Just a warning, I am not sparing personal pregnancy details in this one.
Over the last couple of weeks, I have been having some belly pain happening. As my baby boy is growing (rapidly, apparently) my body is trying to keep up with the demand for more space. I even had an extra ultrasound to check my cervix a week ago because the cramping and pain was enough to concern me. On both the 20 and 21 week ultrasounds, he is head down and all the way against my cervix (which is still closed up tight, thankfully). I have been feeling most of his movements against my pelvis and bladder (he has made me pee myself a bit several times now). He likes to push against my below-the-belly pant-line, too, especially if it’s a pair that is a little snug. I noticed last night I am not only feeling him way down low, but he is also kicking way up by my belly button, too. This is going to be a long pregnancy, I’m afraid. Today, I thought I was dying. The menstrual cramp feeling was intense. I tried stretching out to hopefully ease some of the discomfort, but all that accomplished was stabbing, pulling pain that I assume is ligament pain (happens every, single time I sneeze) according to my doctor’s assessment.

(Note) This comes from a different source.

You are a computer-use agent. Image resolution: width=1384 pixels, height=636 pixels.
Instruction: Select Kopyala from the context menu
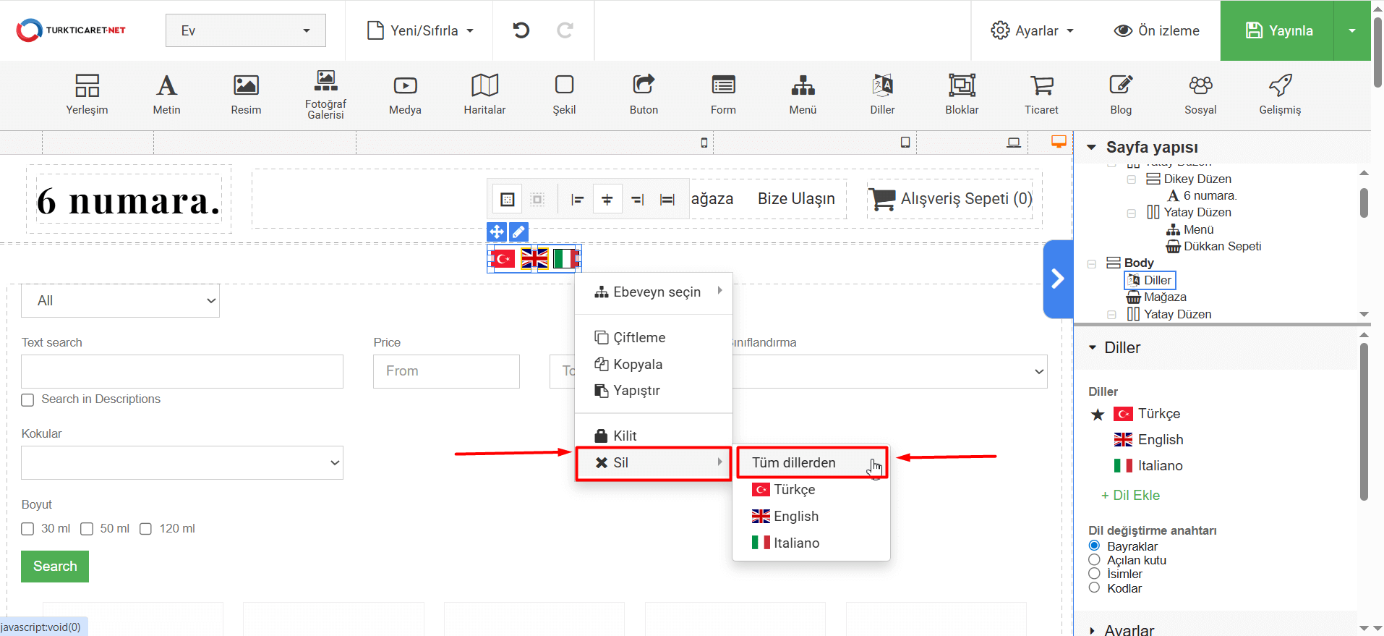(x=637, y=365)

I have been getting increasingly paranoid that this baby boy is going to be very big. I asked my husband to find out from his mother how big he was at birth. I was pretty average weighing in right around 8 pounds and about 20 inches. My husband finally informed me Sunday night that he was almost 10 pounds and 22 1/4 inches long. By the end of the day today, as I sit here, with my belly still hurting and obvious stretching trying to happen, I am worried that my goal to have this baby completely naturally is going to blow up in my face. If I have to have a Cesarean section, then I have to have an epidural. An epidural and my body are two things that do not mix. I had a lot of problems during and after my epidural last time. Post c-section last time, I could not control my bowels, I had a severe headache, I had a severe backache, and I had back problems (including extreme weakness, numbness, tingling) for months after the birth of my daughter. I would so much rather have a long, painful birthing than an epidural any day of the week. To me, an epidural during birthing is the antithesis of what I want this birth to be. My doctor knows this, and I have pushed to make sure she is on board with me being able to birth the way that I feel my body needs to at the moment. Now I just hope that it isn’t going to be a wasted effort.
So what do I do with my anxieties? I blog about them, of course! I know the power of the mind over the body is not something to laugh at or shrug off. I need to get over my fears otherwise I might become another self-fulfilling prophecy. I’m going to stick with my moderate exercise and hope for the best. If I can prepare my body, hopefully I can prepare my mind. There is a lot of prayer in my future.